2112 99905582112 Trwający wiele lat konflikt zbrojny w Darfurze, zachodniej prowincji Sudanu, ze względu na ogromną liczbę ofiar, szczególnie po stronie niearabskich mieszkańców kraju, a także wielką liczbę uchodźców zmuszonych do opuszczenia swych domów i emigracji, określa się mianem największego kryzysu humanitarnego na świecie. Przez niektóre organizacje humanitarne uznawany jest nawet za ludobójstwo i czystki etniczne. Właśnie o tych tragicznych wydarzeniach opowiada Halima Bashir we wspomnieniach Łzy pustyni.

Halima Bashir pochodzi z plemienia Zagawa. Urodziła się w sudańskiej wiosce w Darfurze. Obecnie wraz z mężem i dziećmi mieszka w Londynie, gdzie przyznano jej status uchodźcy politycznego. Współautor książki, Damien Lewis, to były reporter wojenny, uhonorowany wieloma dziennikarskimi wyróżnieniami, w tym przyznawaną przez BBC nagrodą One World Popular Features Award za reportaże z Darfuru.

Książka Łzy pustyni zainteresowała mnie już od pierwszych stron. Rozpoczynając lekturę, w wyobraźni znalazłam się w dalekim Darfurze, poznając koleje losu Halimy Bashir.

We wspomnieniach powraca ona do czasów dzieciństwa, opowiadając o swojej rodzinie – ojcu, matce, babci, dwóch braciach i siostrze, a także o swych relacjach z nimi. Snuje opowieść o tym, jak wyglądało zwyczajne, codzienne życie z wiosce, z której pochodzi, a przy tym przybliża nam różnorodne tradycje, obrzędy i zwyczaje plemienia Zagawa. Dzieli się swoim szczęściem wynikającym z faktu urzeczywistnienia się jej wielkiego marzenia, jakim była możliwość nauki w szkole oraz ukończenia studiów medycznych – dzięki wytężonej pracy, determinacji i samozaparciu. Daje wreszcie świadectwo o tragedii, która dotknęła tak wielu mieszkańców Sudanu, w szczególności jej rodzinnego Darfuru – tragedii, jaka uderzyła bezpośrednio także w nią i jej rodzinę.

Podczas czytania książki Łzy pustyni da się zauważyć, że autorka, dzieląc się wspomnieniami z przeszłości, odmalowuje przed oczami czytelnika dwa obrazy, które silnie kontrastują ze sobą. Pierwszy z nich to obraz prostego, ale szczęśliwego życia, miłości rodzinnej, wzajemnego poszanowania, radości ze spełnionych marzeń. Przeciwstawiony mu został drugi obraz, na którym dominują: okrucieństwo, śmierć, tortury, gwałt, rozpacz, ból, cierpienie.

Myślę, że nieprzypadkowa jest taka właśnie forma tej opowieści.

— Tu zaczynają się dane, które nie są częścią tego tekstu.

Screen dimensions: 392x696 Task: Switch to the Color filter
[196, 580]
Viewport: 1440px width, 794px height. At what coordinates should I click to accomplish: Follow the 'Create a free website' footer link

Dzięki temu tym mocniej uświadamiamy sobie ogrom nieszczęścia, jakie stało się udziałem wielu niczemu niewinnych ludzi, w tym kobiet i dzieci. Tym bardziej książka ta przeraża. A tak właśnie jest. Muszę bowiem przyznać, że autorka nie stosuje żadnych niedomówień, nie stroni od wstrząsających opisów, o wszystkim opowiada wprost. A to z kolei sprawiało, że chwilami naprawdę trudno było mi czytać o opisanych w książce zdarzeniach.

Jednocześnie jednak książka ta i zawarte w niej wspomnienia dowodzą ogromnej siły ducha autorki. Prawdziwy podziw i szacunek budziła we mnie podczas lektury postawa Halimy. Mówię tu o postawie małej dziewczynki, uparcie dążącej do zdobywania wiedzy, niepoddającej się szykanom, walczącej o sprawiedliwość. Mówię też o postawie dziewczyny zdolnej mimo wielu trudności do wytężonej pracy, pragnącej ukończyć studia, by pomagać tym, którzy nie mieli dotąd dostępu do prawdziwej opieki lekarskiej. Mówię również o postawie młodej kobiety-lekarki, która miała odwagę, wbrew zakazom ze strony miejscowej arabskiej milicji, leczyć rannych rebeliantów, miała odwagę przyznać się, jak straszliwe konsekwencje za tę działalność poniosła, miała wreszcie odwagę głośno mówić publicznie o ogromnej krzywdzie, jaka spotyka jej współplemieńców – walcząc w ten sposób o ich prawo do życia i wolności.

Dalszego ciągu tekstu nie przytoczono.